[Records for locating displayed items]
»»

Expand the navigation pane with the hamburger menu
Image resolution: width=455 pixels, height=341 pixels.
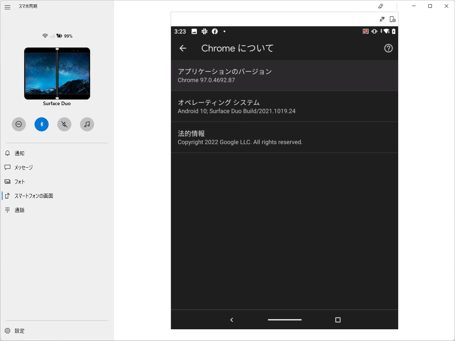[x=7, y=7]
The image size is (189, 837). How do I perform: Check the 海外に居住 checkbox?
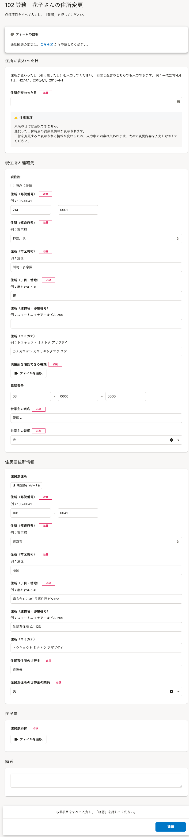point(12,186)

««

▸ **Requirements**
Can you give the material again with "hamburger menu" switched to "menu icon", keep everything else unchanged, and leave out the pictures?

▸ **Written reply**
Expand the navigation pane with the menu icon
Image resolution: width=455 pixels, height=341 pixels.
[x=7, y=7]
The image size is (189, 837). How do I perform: Check the 海外に居住 checkbox?
point(12,186)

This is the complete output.